Native to Milwaukee, Eugene Von Bruenchenhein, the self-proclaimed “freelance artist,” had the most variety of works. He moved between prints, sculpture, photographs, and paintings as his ideas progressed through different methods of art-making. His paintings present mystical landscapes of an awareness of atomic power; on land, sea, sky, and space, he depicts the effect of the hydrogen bomb. Bruenchenhein manipulated oil paint on a surface prepared with white enamel paint using various objects, and sometimes his fingers. He intentionally created art to publicize himself as an innovator of ideas through his expressive use of colors and techniques.

Simon Sparrow, the artist who stood out to me the most, uses everyday objects such as jewelry, beads, buttons, bangles, hair clips, and a whole lot of glitter to create human and animal figures in his collages.
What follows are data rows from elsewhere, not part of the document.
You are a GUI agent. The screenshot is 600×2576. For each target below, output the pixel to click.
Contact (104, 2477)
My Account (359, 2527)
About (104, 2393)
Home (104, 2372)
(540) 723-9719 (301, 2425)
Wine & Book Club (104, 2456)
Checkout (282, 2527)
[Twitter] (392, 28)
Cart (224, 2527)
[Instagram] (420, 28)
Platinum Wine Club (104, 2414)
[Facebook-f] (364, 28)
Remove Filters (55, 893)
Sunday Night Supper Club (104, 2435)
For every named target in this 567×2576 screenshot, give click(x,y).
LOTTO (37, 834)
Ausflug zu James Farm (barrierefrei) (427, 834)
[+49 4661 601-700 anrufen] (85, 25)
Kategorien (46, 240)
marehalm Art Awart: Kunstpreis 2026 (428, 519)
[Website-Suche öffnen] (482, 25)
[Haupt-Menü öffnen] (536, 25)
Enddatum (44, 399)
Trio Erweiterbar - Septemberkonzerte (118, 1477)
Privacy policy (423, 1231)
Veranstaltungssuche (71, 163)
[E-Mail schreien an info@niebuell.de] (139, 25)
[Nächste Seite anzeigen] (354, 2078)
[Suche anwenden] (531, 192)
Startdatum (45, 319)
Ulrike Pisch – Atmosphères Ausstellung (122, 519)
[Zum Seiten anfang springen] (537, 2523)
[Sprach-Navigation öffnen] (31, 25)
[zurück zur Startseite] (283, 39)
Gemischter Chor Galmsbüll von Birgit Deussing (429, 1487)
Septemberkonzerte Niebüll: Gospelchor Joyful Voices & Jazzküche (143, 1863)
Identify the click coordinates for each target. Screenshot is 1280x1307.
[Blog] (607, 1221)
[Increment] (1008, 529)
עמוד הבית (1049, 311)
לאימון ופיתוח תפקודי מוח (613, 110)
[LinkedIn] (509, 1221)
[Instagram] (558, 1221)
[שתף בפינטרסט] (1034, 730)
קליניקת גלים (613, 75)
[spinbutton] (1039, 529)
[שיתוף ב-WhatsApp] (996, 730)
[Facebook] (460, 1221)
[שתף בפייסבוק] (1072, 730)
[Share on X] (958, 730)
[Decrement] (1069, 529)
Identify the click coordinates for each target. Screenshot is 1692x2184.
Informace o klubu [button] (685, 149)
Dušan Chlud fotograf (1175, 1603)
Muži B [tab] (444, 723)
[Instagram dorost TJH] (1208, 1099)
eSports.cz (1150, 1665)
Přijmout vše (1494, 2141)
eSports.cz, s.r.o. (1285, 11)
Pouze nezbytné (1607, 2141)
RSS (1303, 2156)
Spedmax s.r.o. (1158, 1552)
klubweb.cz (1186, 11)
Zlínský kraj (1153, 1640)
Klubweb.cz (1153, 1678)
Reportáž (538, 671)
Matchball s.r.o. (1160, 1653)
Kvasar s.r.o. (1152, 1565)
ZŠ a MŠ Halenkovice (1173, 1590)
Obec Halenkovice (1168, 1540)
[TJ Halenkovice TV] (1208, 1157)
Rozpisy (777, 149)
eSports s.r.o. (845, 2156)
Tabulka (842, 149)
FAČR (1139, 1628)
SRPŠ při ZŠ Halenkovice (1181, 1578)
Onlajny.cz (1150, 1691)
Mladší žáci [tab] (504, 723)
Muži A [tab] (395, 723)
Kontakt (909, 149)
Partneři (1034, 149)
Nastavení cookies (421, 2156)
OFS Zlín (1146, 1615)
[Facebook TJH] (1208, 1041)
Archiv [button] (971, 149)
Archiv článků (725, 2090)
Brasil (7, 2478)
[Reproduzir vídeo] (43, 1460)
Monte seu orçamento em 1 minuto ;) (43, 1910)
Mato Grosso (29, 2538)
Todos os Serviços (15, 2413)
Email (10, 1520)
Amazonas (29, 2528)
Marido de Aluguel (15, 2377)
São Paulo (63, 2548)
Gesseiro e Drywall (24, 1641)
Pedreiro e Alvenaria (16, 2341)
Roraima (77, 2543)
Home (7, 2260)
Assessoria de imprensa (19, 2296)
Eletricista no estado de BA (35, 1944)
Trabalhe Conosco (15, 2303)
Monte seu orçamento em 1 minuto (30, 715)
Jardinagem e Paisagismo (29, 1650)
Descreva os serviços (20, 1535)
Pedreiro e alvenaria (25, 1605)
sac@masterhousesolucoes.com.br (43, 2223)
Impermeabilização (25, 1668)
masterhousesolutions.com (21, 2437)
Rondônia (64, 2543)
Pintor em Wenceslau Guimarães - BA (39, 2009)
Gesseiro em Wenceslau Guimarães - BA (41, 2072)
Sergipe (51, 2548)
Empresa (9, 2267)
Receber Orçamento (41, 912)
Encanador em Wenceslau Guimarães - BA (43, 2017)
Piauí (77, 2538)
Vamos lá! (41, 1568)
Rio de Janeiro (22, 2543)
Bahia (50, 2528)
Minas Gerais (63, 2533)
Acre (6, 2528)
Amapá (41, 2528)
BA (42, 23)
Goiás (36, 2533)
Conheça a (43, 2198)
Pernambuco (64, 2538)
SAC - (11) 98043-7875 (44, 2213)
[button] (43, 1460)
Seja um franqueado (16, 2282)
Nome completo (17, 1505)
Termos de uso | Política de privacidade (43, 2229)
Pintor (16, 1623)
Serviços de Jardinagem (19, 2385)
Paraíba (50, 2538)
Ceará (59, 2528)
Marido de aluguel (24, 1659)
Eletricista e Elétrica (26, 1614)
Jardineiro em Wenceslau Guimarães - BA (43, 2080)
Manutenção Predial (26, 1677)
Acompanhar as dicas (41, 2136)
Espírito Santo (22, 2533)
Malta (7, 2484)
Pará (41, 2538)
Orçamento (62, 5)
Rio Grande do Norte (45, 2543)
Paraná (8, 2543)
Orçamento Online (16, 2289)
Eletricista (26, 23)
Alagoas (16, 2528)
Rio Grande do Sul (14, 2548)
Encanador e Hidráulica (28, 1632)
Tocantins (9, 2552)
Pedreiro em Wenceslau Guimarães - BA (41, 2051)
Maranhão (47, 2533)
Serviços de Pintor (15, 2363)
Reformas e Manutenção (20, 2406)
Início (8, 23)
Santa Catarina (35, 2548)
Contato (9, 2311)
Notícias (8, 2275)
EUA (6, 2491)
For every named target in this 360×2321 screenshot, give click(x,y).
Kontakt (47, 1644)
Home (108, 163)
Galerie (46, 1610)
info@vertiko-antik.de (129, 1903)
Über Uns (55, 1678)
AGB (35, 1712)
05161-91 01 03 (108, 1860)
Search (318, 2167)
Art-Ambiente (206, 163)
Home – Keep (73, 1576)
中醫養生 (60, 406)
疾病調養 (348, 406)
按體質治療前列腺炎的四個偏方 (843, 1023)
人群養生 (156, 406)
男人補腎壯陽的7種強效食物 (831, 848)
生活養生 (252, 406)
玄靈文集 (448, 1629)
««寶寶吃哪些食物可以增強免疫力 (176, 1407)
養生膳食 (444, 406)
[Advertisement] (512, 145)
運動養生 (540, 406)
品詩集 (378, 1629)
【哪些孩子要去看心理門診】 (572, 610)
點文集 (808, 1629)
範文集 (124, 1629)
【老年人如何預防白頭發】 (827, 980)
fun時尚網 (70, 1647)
He lost all of his previous works after a fire burned down his Sparrow’s apartment, took it as a sign from God, and began creating abstract images in glitter and found objects that conveyed people’s inner “spirits.” These universal middle-class house items automatically create a connection with the viewer, reminding one of childhood through objects that everyone has owned at one point. His works glisten from the lights, and the placement of the colored glitter is similar to the detailed style of pointillism. In “Beaded assemblage of wood, shells, beads, glitter, and other materials of a cat” I found my inner feline spirit through Sparrow’s abstract image of a cat — an animal appearing gentle and soft from the outside that may prove to be fierce within.

Feeling this spiritual connection, I realized the necessity of one’s experience with the works as a highly inner and self-engaged process, relying on a lack of didactic panels or visual images of locations or landscapes where the artworks originally resided. The desire to be heard and seen is evident in each artist’s creative process and derives from a spiritual origin. Working outside the mainstream, outsider artists exhibit a raw way of seeing the world. Through a creative process that flourishes by using common found material, they connect with most who interact with it.

The connection Wisconsin artists have with Chicago lies in both their northward migration from Chicago to Wisconsin (where their creative journeys began to take shape), or in the proximity of Chicago to Milwaukee, a city that has served as a central hub for creative outsiders in a self-contained incubator — and fostering the fusion of individuals influenced by the found material of their surroundings.

I found a sense of belonging with this group of artists. Each work spoke to me on a deeper level. Displaying the works without explanation is a strategic tactic of the curators, Matt Arient and Tim Bruce.  It allows the viewer to find their own meaning: the way the artist intended. Keeping within the tradition of Chicago’s symbiotic relationship with Wisconsin artists, they’ve helped bring attention to under-recognized artists at a time when places like New York had rejected them.